Where in the world is your favourite place to shoot and why?
I would have to say Tijuana was my highlight. I would love to return there but have been told by friends who work on the US border it is far more dangerous now. I enjoy shooting around my own city, Sydney, Australia. Cuba would also be on my wishlist. I also have a few photographer friends living in New York and LA who’ve asked me to come and visit, so they are on my wish list. London would be a blast too.
For me, at that time in Mexico was like entering a totally different world. When exposed to places quite different from your normal surroundings, it opens your eyes to see things that the locals would take for granted or see as mundane. It is times like these that the muse awakens.
Do you have an all-time favourite photograph? What makes you so fond of it?
I have one photo, in particular, that is dear to me that I called ‘The Opera Singer’. I took that photo at an ANZAC day returned services military march in Sydney, where the streets were packed with spectators watching the old soldiers march by. Out of nowhere, a female operatic voice rose above the clamour, and I followed it. It led me to a flamboyant, albeit well-dressed, lady in her nineties. I approached her once she stopped singing, and we chatted. She had once been a professional opera singer who had incredibly performed at the Sydney Opera House many years prior. I asked if I could take her photo, and today it’s still one of the few street photos that I composed in the normal way. She was so glamorous in her 1950s outfit—very proper and yet full of life. That’s why it’s my favourite.
If you could go shooting in the streets with another photographer, past or present, who would it be and why?
I spent many hours in the library, mesmerised by W. Eugene Smith’s photography. I analysed everything about his images to determine what I loved about them. I believe anyone serious about photography must absorb the work of the masters. To saturate the mind and build a repertoire of ideas to draw upon. I have read that he was a difficult person to be around so I don’t know how our little excursion would’ve worked out.
Finally, what advice would you give to photographers who are just starting out?
My advice is to study the work of those who inspire you. As I mentioned, I spent hours in the library studying the intriguing photographs of W Eugene Smith, Capa and Don McCullin working out why certain images appealed to me. I looked at their use of symmetry, composition and that special something that resonated with me.
You have to consume the photographs you love in order to build a repertoire of images in your mind. I heard a comment recently by Don McCullin, telling how his dyslexia led to him studying the images of other great photographers and he had a massive bank of images in his head. Although I’m not dyslexic, I can identify with this.

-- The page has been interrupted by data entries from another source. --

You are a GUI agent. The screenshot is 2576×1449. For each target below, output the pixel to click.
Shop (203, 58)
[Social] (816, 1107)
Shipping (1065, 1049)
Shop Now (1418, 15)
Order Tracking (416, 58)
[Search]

Dissect the photographs you love, questioning what it is that appeals to you. Study the light, the angles, the lines, and the emotion the image portrays. You can even try to replicate it in your own way.
Most of all, never be disappointed. Some of the best photographs are pure flukes. But remember, you have to be there to make luck happen.
“Some of the best photographs are pure flukes. But remember, you have to be there to make luck happen.”